# Prove that there is no homomorphism from $\mathbb{Z}_{8} \oplus \mathbb{Z}_{2}$ ont0 $\mathbb{Z}_{4} \oplus \mathbb{Z}_{4}$

Prove that there is no homomorphism from $\mathbb{Z}_{8} \oplus \mathbb{Z}_{2}$ ont0 $\mathbb{Z}_{4} \oplus \mathbb{Z}_{4}$.

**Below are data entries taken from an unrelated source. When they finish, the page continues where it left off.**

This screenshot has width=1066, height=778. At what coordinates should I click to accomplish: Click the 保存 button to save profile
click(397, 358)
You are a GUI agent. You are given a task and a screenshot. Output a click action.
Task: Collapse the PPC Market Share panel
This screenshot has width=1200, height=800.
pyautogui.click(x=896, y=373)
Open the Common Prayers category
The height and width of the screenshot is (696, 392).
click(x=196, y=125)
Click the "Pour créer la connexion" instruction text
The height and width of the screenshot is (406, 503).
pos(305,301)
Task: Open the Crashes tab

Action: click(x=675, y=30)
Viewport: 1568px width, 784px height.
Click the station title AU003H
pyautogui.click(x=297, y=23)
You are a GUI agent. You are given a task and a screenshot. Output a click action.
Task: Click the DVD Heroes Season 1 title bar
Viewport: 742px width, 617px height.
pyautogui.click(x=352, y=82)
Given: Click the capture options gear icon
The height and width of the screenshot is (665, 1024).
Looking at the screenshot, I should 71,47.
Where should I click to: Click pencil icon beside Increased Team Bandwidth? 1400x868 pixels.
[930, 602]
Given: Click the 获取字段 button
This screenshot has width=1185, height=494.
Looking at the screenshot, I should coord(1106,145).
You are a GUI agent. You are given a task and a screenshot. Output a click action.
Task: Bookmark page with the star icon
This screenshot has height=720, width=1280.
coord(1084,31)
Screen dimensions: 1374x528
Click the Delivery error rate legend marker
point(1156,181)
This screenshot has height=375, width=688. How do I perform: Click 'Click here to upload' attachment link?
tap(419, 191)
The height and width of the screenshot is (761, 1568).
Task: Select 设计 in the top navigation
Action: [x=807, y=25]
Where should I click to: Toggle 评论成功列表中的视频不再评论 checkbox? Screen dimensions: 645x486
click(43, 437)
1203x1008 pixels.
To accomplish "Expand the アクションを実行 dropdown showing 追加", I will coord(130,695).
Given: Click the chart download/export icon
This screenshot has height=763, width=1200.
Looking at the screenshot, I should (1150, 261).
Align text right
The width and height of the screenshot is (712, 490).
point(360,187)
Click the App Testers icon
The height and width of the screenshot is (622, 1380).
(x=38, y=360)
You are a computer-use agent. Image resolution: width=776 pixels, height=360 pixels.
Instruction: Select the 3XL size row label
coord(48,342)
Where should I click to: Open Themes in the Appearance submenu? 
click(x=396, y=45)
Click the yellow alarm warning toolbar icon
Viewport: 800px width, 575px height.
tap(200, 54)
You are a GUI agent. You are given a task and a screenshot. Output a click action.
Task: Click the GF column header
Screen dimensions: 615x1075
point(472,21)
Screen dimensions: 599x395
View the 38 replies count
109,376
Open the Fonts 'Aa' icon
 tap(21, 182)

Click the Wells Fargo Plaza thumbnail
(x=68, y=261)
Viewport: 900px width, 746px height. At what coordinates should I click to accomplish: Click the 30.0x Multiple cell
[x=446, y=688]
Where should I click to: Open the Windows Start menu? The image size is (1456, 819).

My idea for the proof : Let $\phi$ be such homomorphism. Since Ker $\phi$ is a subgroup of $\mathbb{Z}_{8} \oplus \mathbb{Z}_{2}$ , then i must find all possible subgroups of it and then prove that $(\mathbb{Z}_{8} \oplus \mathbb{Z}_{2})/$Ker$\:\phi$ is not isomorphic with $\mathbb{Z}_{4} \oplus \mathbb{Z}_{4}$ where Ker $\phi$ can be any of the subgroup. To prove it isnt isomorphic is by finding elements in $\mathbb{Z}_{8} \oplus \mathbb{Z}_{2}$ that has order such that no elements in $\mathbb{Z}_{4} \oplus \mathbb{Z}_{4}$ have that order.

Is there any better way..?

#### Solutions Collecting From Web of "Prove that there is no homomorphism from $\mathbb{Z}_{8} \oplus \mathbb{Z}_{2}$ ont0 $\mathbb{Z}_{4} \oplus \mathbb{Z}_{4}$"

A surjective function between two finite sets of the same cardinality is also injective, so your homomorphism would be an isomorphism. This is not possible, because the first group has an element of order $8$ and the second one doesn’t.